I've produced a very cut down version of the presentation I've been giving at a lot of conferences, giving a high level overview to the Disruptor. This serves as a quick intro to the concepts behind it.
On Sunday I gave my very first workshop on the Disruptor. The aim was to give people some hands-on coding experience using the syntax. Because time was limited (you can't get people to build an entire application architecture in 2.5 hours) the example is somewhat contrived, and needs a big leap to make it into a proper application context. But the workshop should:
The "User's Guide to the Disruptor" presentation I gave at QCon London is now available on the InfoQ site. This is the same presentation as the one I gave at Skillsmatter in March, but the questions are different. Plus since I'm winging it every time, I probably cover slightly different things or explain some stuff better / worse.
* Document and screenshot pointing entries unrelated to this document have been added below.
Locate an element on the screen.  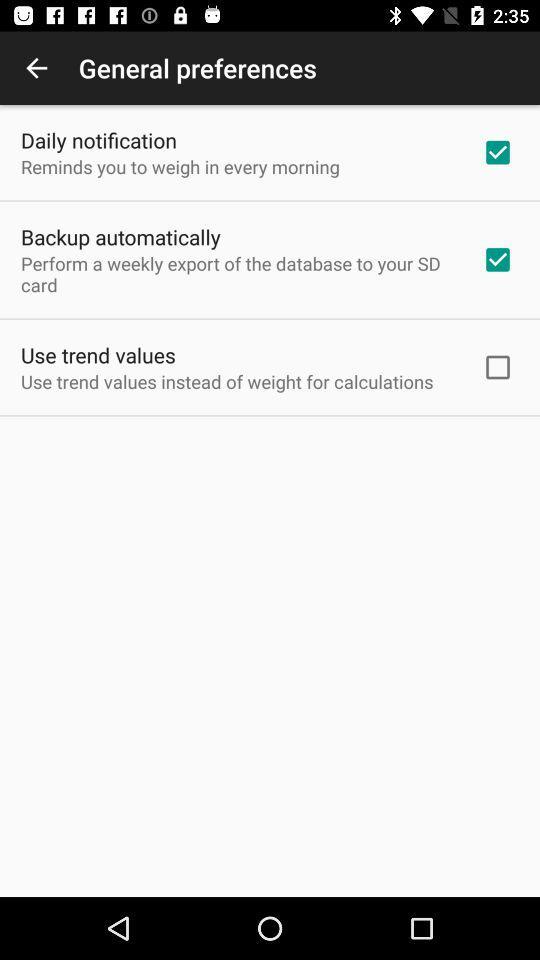
app to the left of the general preferences icon is located at coordinates (36, 68).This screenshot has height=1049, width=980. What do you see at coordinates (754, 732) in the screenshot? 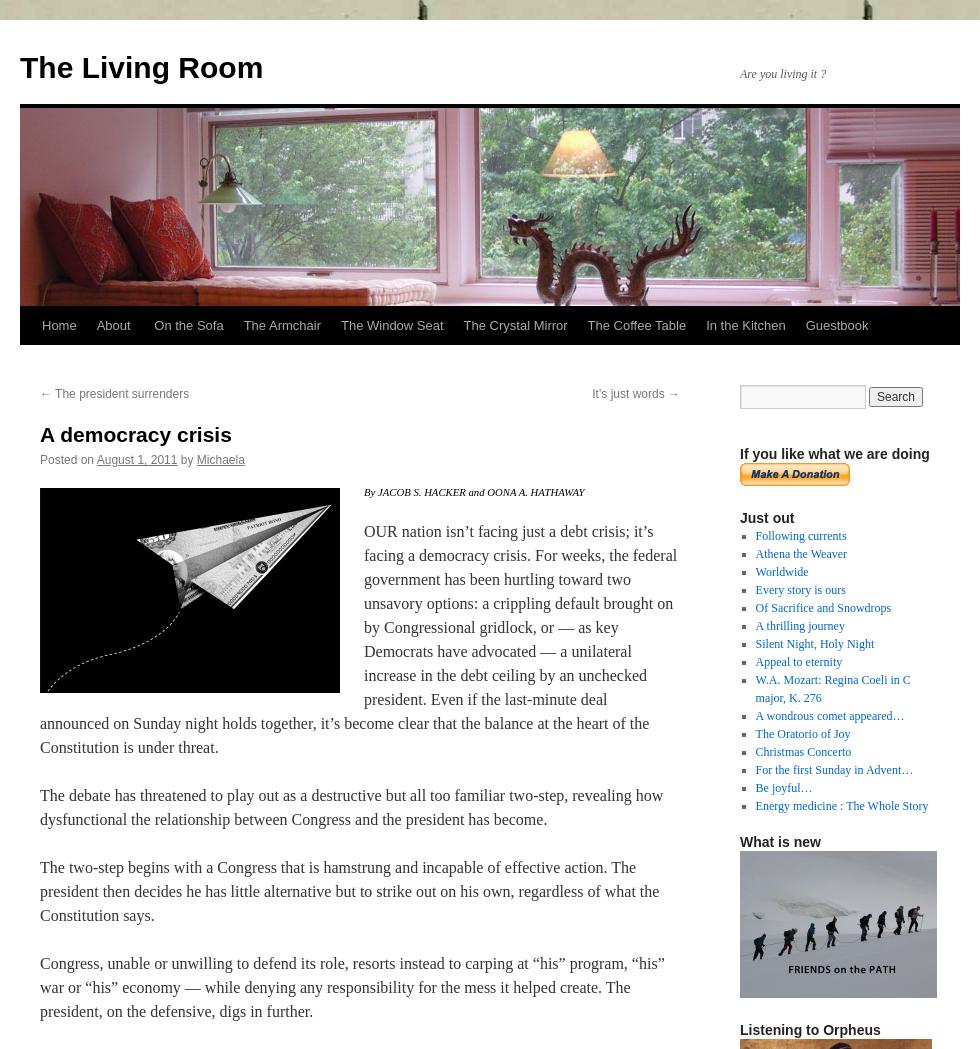
I see `'The Oratorio of Joy'` at bounding box center [754, 732].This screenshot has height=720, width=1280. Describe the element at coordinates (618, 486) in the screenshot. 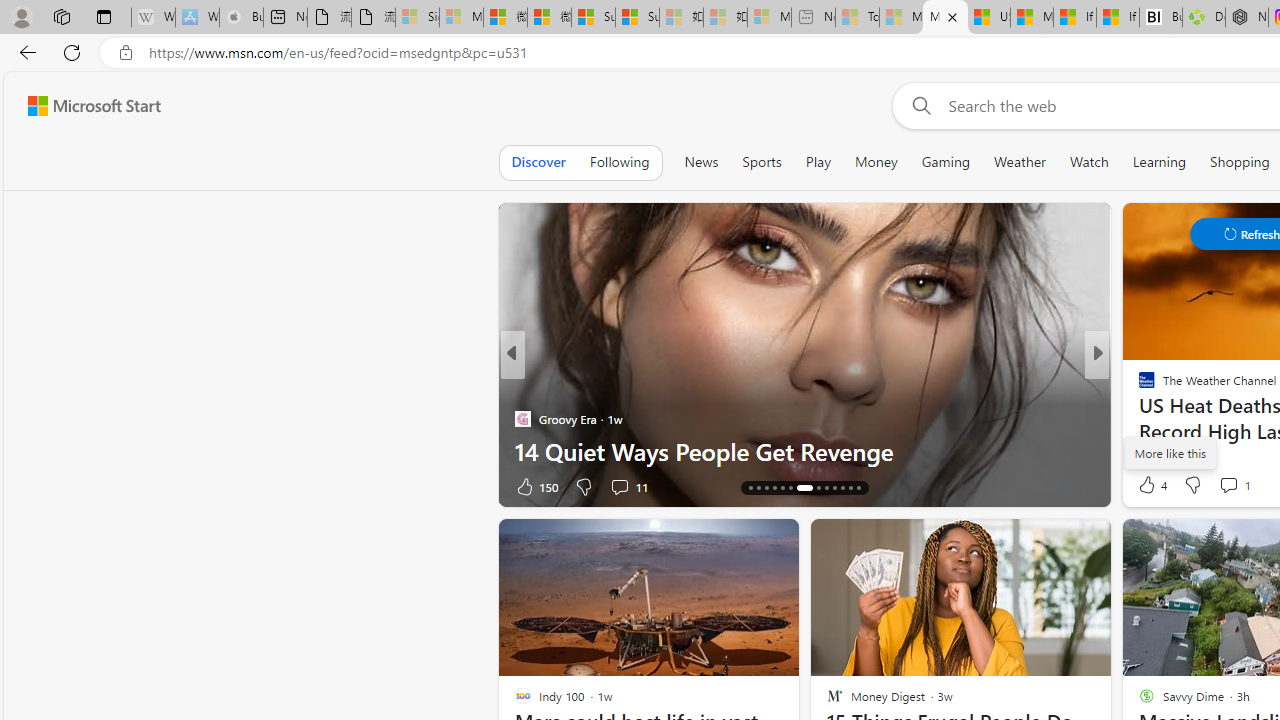

I see `'View comments 11 Comment'` at that location. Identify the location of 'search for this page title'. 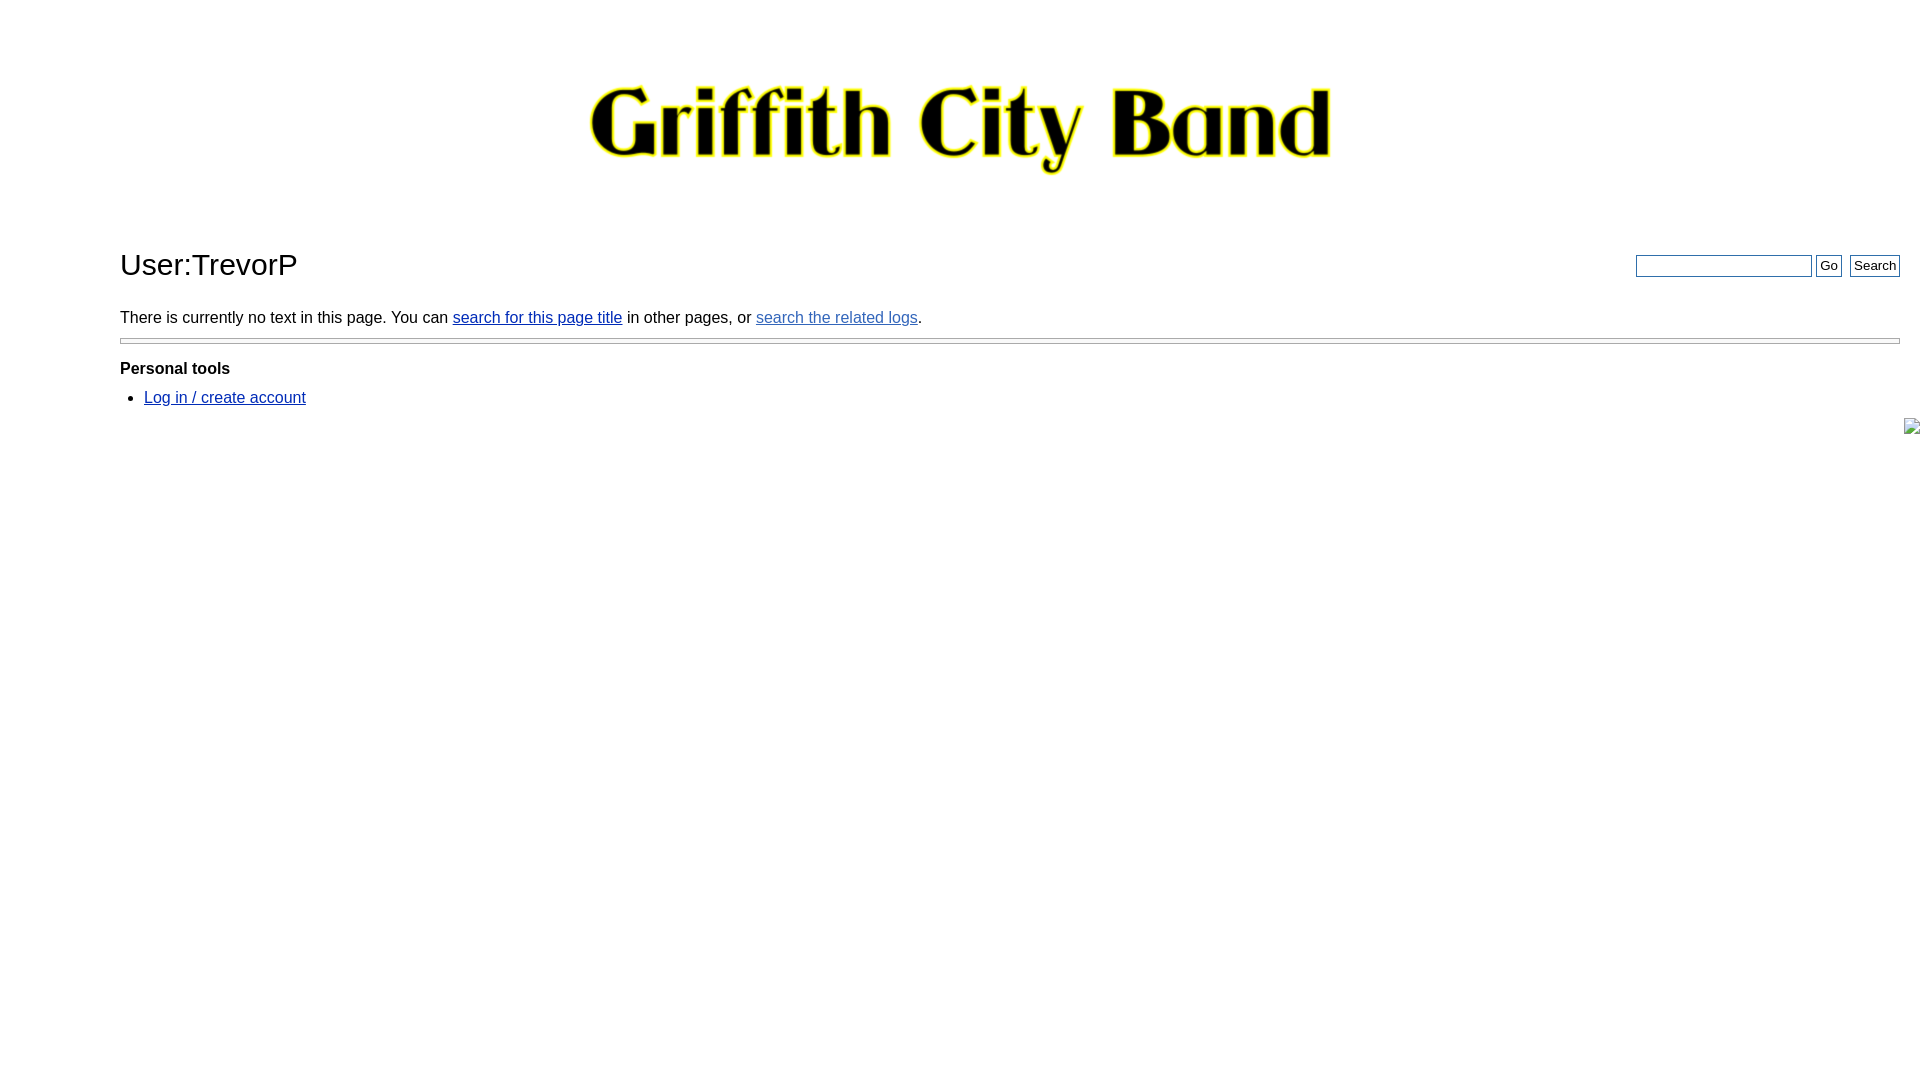
(537, 316).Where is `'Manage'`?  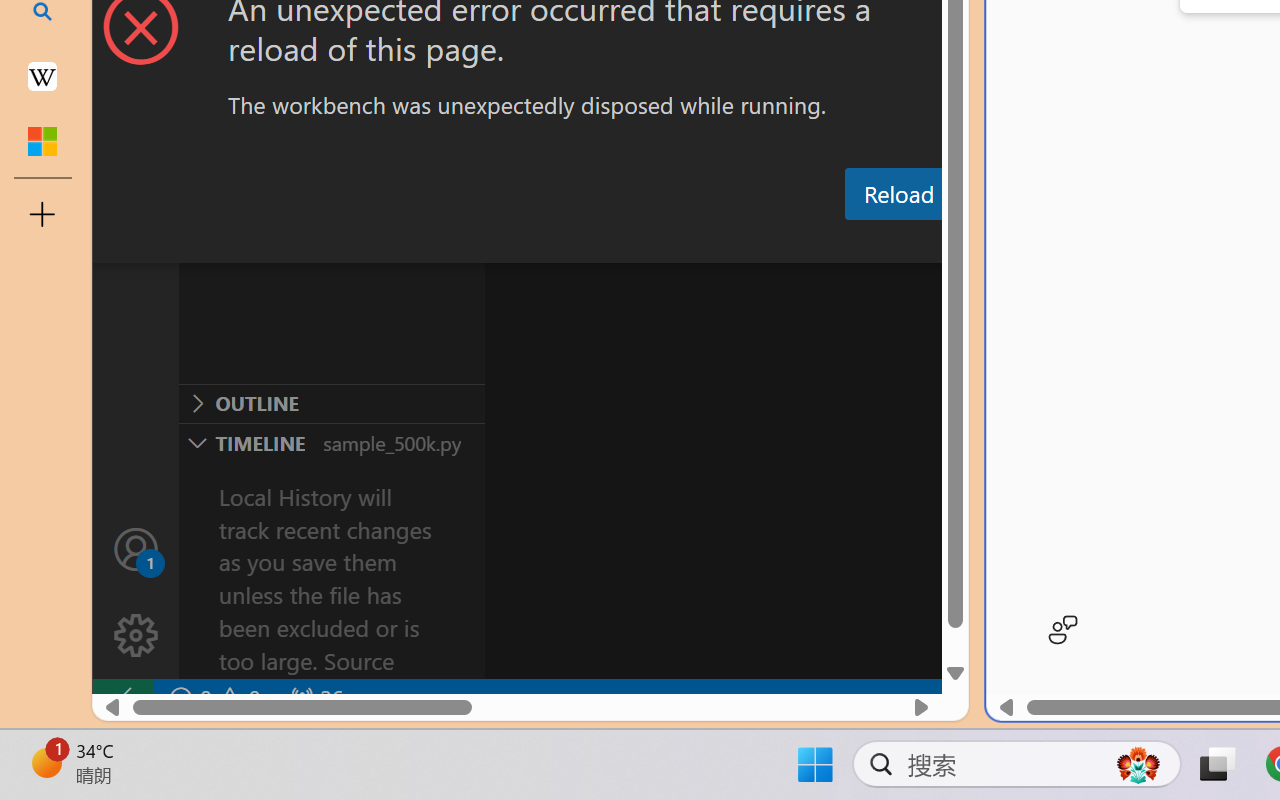
'Manage' is located at coordinates (134, 634).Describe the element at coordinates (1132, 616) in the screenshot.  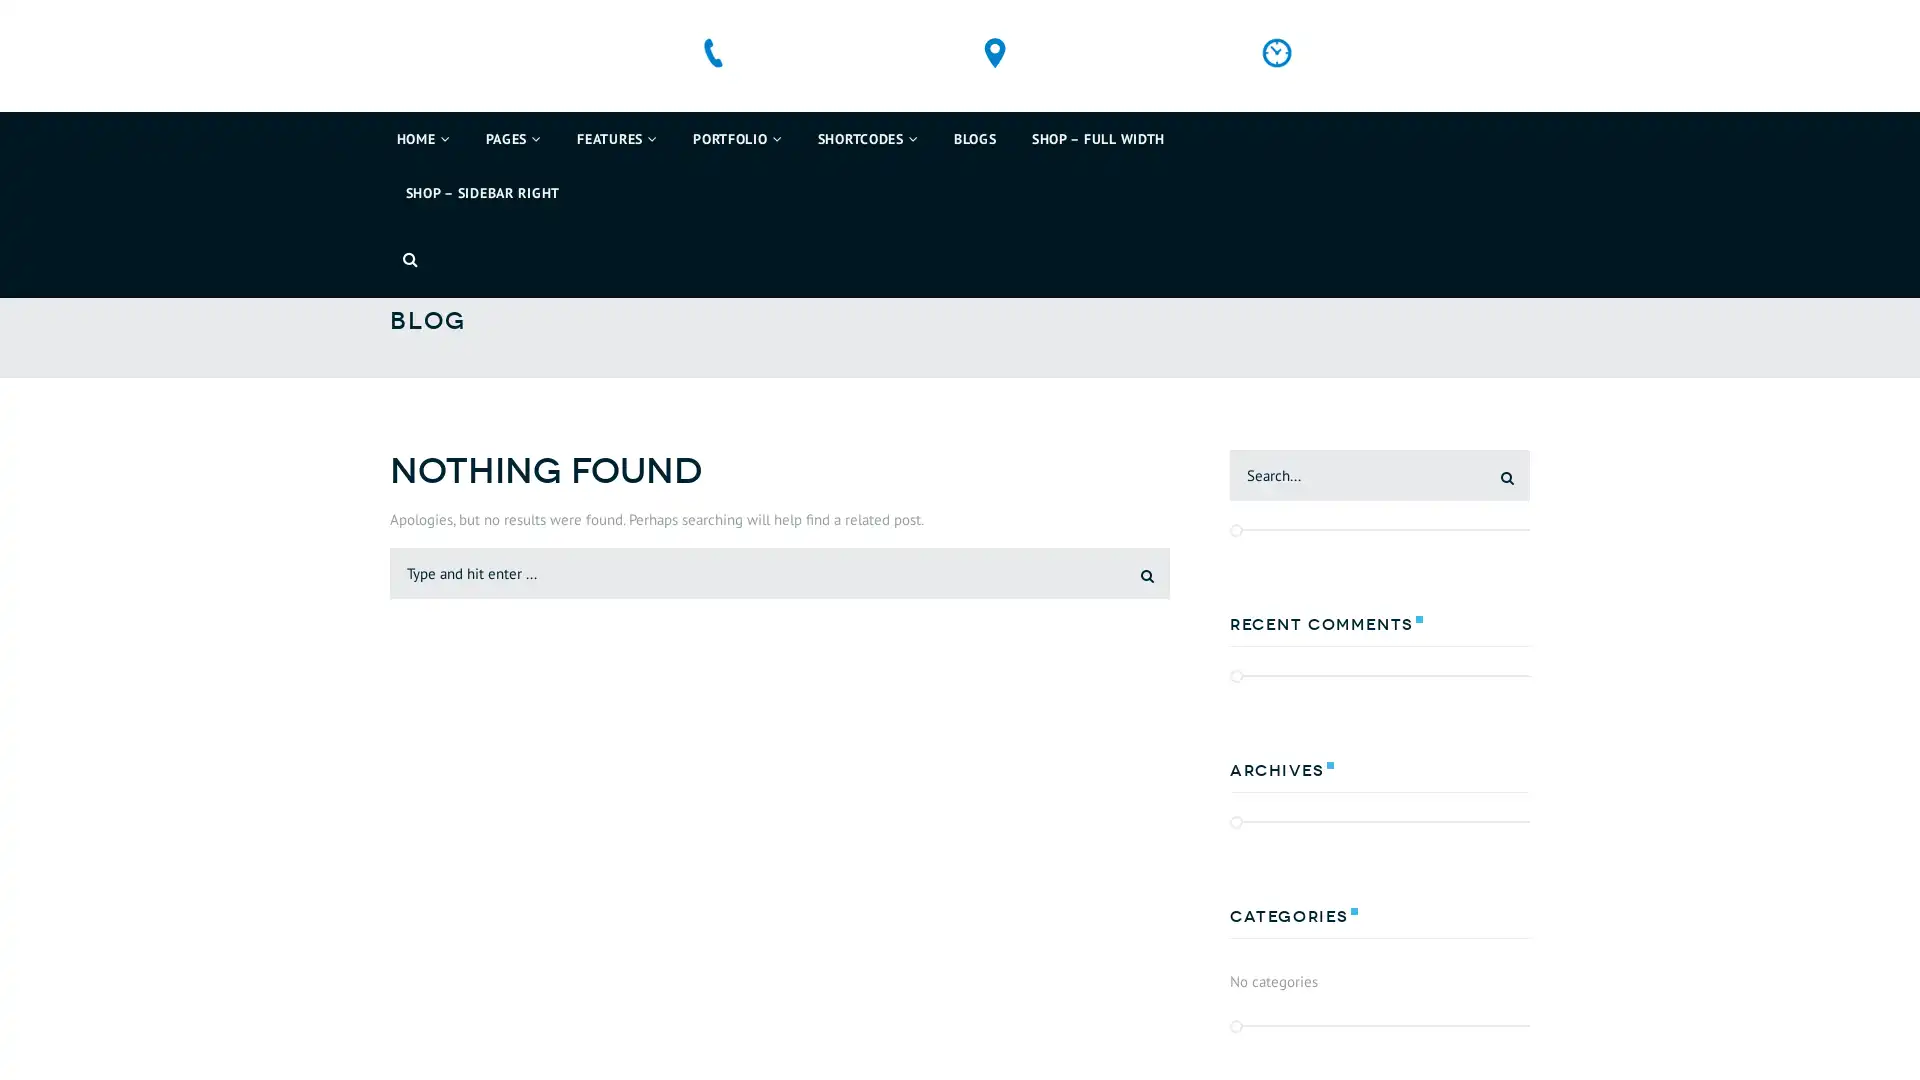
I see `Search` at that location.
I was flattered to be interviewed for InfoQ at QCon London. It was a fun interview actually, and didn't feel anything like the half an hour it actually took. In it, I get to talk about Agile at LMAX, the Disruptor (of course) and diversity in IT (again).
Here's a video of my Open Conference session on the business benefits of open sourcing your software. Given that the conference was at a weekend and had a very intimate feel, I think I was a teeny bit more honest than I usually am. Enjoy.
This month's Java Magazine features an article by yours truly, which is yet another intro to the Disruptor. It's basically a summary of the stuff I've written in this blog, updated for version 2.7 - so the names of the classes should be up to date and the responsibilities follow the simplified pattern we use now. If you were looking for an more recent version of my introduction blog posts, this article gives a reasonable overview.
This is intended as part one of a series, as it's a basic and high-level view with no code examples. In fact, it probably could be used to document the C# version as well as the Java version, although I haven't taken a look at that for a while. Next, I would like to give some more code examples of how you use it - as always, any suggestions welcome.
A few weeks ago, I presented my new "User's Guide to the Disruptor" talk to the London Java Community. Since it was very kindly hosted at Skillsmatter, there is a video of the presentation available, and the slides are below.
In theory, I am busy writing material for my upcoming speaking events, rather than writing terribly illuminating posts on my blog (see what I did there?). In actuality I am being lazy and have pretty much taken January off for a recharge.
In the spirit of doing something which ticks both the event-speaking and blogging boxes, this is a quick update on the conferences I'm confirmed for so far. Put the following dates in your diary - these are my first international solo speaking events:
7th March - QCon London - Concurrent Programming Using The Disruptor (sadly I can't stay for the whole conference as it clashes with the only holiday I had booked for 2012).
23rd May - GOTO Copenhagen - Concurrent Programming Using The Disruptor & War Stories.
25-26th May - GOTO Amsterdam - Concurrent Programming Using The Disruptor.
The presentation will be more of a user's guide to the Disruptor than anything we've done before. An hour isn't a lot of time to cover all the functionality everyone might want to see, so I'm still trying to work out the balance between giving an introduction/overview for those who haven't seen it before, and going into some of the cool features that have been added since I first started blogging about it. If there's anything you would particularly like to see covered, let me know - I'll put the most frequently requested things in there.
Ideally I'd run a workshop session at some point, but that will require quite a lot more preparation, so I'll only do that if there is interest in it (if someone wants to fly me somewhere interesting to do that so much the better!!).
Maybe I'll see you at one of these events?
At JAX London Mike and I presented "Understanding the Disruptor - A Beginner's Guide to Hardcore Concurrency".
This is the session we initially previewed to the
London Java Community a few weeks earlier. The content is the same, but the feel of the presentation was quite different to us - the
venue for the LJC event was more intimate, and it was easier to interact with the audience. At JAX, we were up on stage,
which was pretty cool actually, but meant that it felt more like a lecture and it was less easy to connect with the audience.